There's nothing like gratuitously trashing your public image. If Air's debut album (1998's 'Moon Safari') established them as a byword for casual style-mag chic, then its successor looks like a brazen attempt to destroy that image for good. '10,000Hz Legend' is nothing like 'Moon Safari', then again it doesn't really bear a resemblance to much. Instead, it's a glowing, highly ambitious, quasi-concept album that sees Air spiralling off on a wildly idiosyncratic and brilliantly insane tangent all of their own.

In the last five years, many groups (Radiohead, Spiritualized, Super Furry Animals) have been accused of ushering in the new prog. On '10,000Hz...', Air actually do. The cover (featuring our two heroes - Nicolas Godin and Jean-Benoit Dunckel - on the bridge of a space station in the middle of a bright red desert) offers the first clue. The last time anyone saw artwork like this, it was 1973, and Yes had just begun to terrorise the known universe with 'Tales From Topographic Oceans' - the least cool album ever made.

Still, the good news is, this may look like a Yes album, but it certainly doesn't sound like one. This being new prog, it's not all beards, 24-hour keyboard solos and wizards. No, it's more futuristic than that. Most of this LP sounds like it was constructed by androids rather than a French architect and physics teacher. The vocals are robotic, the lyrics are about "melancholy snipers" and "desire sensors" and the whole LP ends with an interstellar blast of stereo-panning space effects.

What makes '10,000Hz...' so fantastic is its sheer level of invention. All the songs here are multi-sectioned mini-symphonies crammed with furiously disparate influences. The album's outstanding track ('Don't Be Light') is the perfect case in point. It starts with angelic choirs, segues into a pulsating Krautrock groove, collapses into a fuzzed guitar solo, goes into a spoken word section and then ends in a fit of whistling.

Air do not want you to be bored. They want you to be amazed, scared and shocked, but not bored. Elsewhere then, they present shimmering harps and droning electronics ('Radian'), a song about blowjobs ('Wonder Milky Bitch'), some bad jokes (excellent single 'Radio # 1' ends with a pretend DJ singing along over the top of it) and the occasional wail of police sirens ('People In The City'). The only vaguely straight track is the one that features Beck.
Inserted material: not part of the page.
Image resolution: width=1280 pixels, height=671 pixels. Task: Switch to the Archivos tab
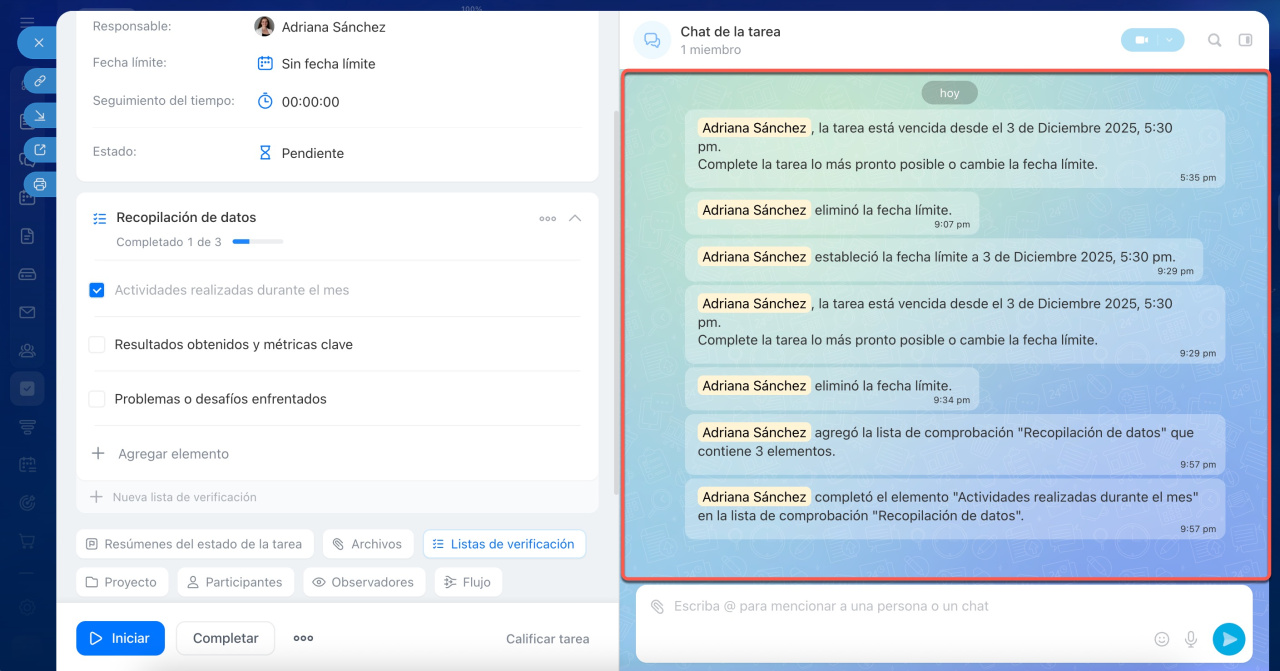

It must have got on by mistake.

There are some people who say that having done the soundtrack to The Virgin Suicides, Air have now moved onto their most ambitious project to date: commercial suicide. Actually, though, by dint of having the courage of their convictions and tackling prog head-on, they've succeeded in making the uncool cool. Like Radiohead with 'Kid A', they've wrong-footed their legion of imitators and in the process advanced their own reputation immeasurably. It might be ideologically suspect, but it sounds just fine.